Jak po bombach.
Co prawda, wszyscy u nas kibicują makaronom w heroicznym boju z kolejnym eksperymentem rasowym kraju, znanego z bogatej tradycji w tej materii, ale na kortach Wimbledonu zaczęły się dziać rzeczy coraz ciekawsze.
Odpadnięcie parę dni temu Muguruzy nie uznałem za nic wielkiego, bo ta dziewczyna, przynajmniej dla mnie, nie walczy z rywalkami, tylko z WADA. A po triumfie na RG współczesne procedury, które tropi ta organizacja (to już od dawna nie jest budowanie masy mięśniowej, tylko wydolność, wydolność, wydolność), prawdopodobnie nie pozwalają na zbudowanie dwóch "szczytów formy" w tak krótkim odstępie czasu i przy tak młodym wieku.
Dzisiaj jednak odpadł Novak i to z Samem Querreyem, czyli z zawodnikiem trzeciego, albo czwartego rzutu czołówki, i to już trzeba uznać za wielką sensację. Tylko, że chyba ktoś kiedyś musiał w końcu pokazać, że jest człowiekiem.
Ale najważniejsze, co się dzisiaj stało, to autentyczna eksplozja formy Agnieszki Radwańskiej, o której aż się boję myśleć i pisać.
20-letnia Katerina Siniakowa to nie jest żaden ogórek. Moim zdaniem jest to dziewczyna co najmniej o klasę lepsza od 18-letniej Any Konjuh, która, jak jej przedwczoraj Aga podawała wolne piłki, to zaczęła w końcu trafiać. Zresztą, wygrywając z Caroline Garcią w poprzedniej rundzie, Czeszka zasygnalizowała, na co ją stać. I dzisiaj także grała naprawdę bardzo dobrze.
Tylko że Agnieszka wzniosła się na taki poziom, jakiego ja u niej nie widziałem od finałów w Singapurze, nie mówiąc już o w sumie bardzo słabym do tej pory, sezonie na trawie. Nareszcie dynamika, mocne piłki o wlaściwej długości, agresja i kreowanie gry, szybkość na korcie, żadnych sztywnych nóg i grania "pod górkę" i przez środek.
Ale to nie wszystko. Niektóre wymiany przy siatce były wprost bajeczne, piłka śmigała od rakiety do rakiety, nie dotykając trawy, wściekła i zrozpaczona Katerina dokonywała cudów, wyłapując czasem bardzo trudne uderzenia. Na próżno. Na końcu zawsze czekała rakieta Polki. A ostatni, kończący mecz passing shot, zagrany z mocnego, wyrzucającego Agę do samego rogu, forhendu Ceszki, i mijający rozpędzoną rywalke po krosie to po prostu majstersztyk, wreszcie przypominający o talencie, z jakim mamy do czynienia.

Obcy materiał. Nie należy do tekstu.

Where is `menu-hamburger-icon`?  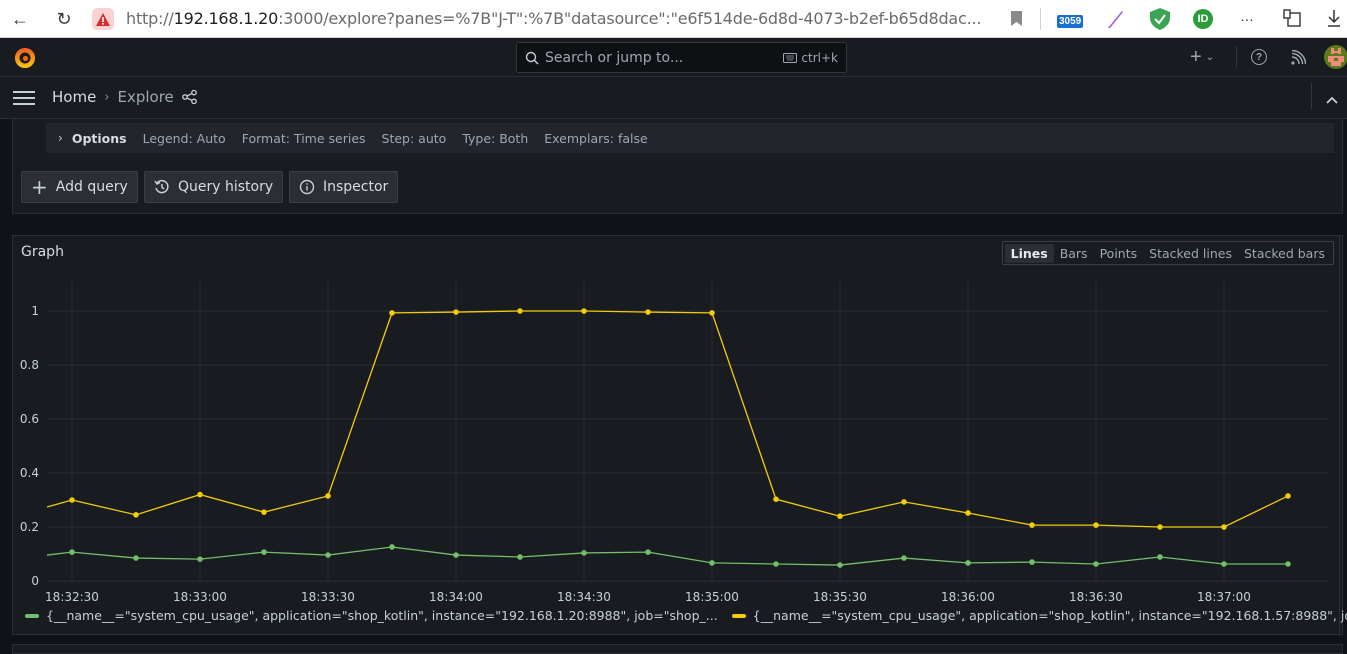 menu-hamburger-icon is located at coordinates (24, 100).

Teraz jest już tylko jedno pytanie, Czy Agnieszka potrafi utrzymać tę formę, która wystrzeliła trochę z niczego, powtarzam, do tej pory wszystkie jej mecze na trawie to była, większa lub mniejsza męczarnia, do 9 lipca?
Bo jeśli tak...
Najbliższe spotkanie z Dominiką Cibulkovą.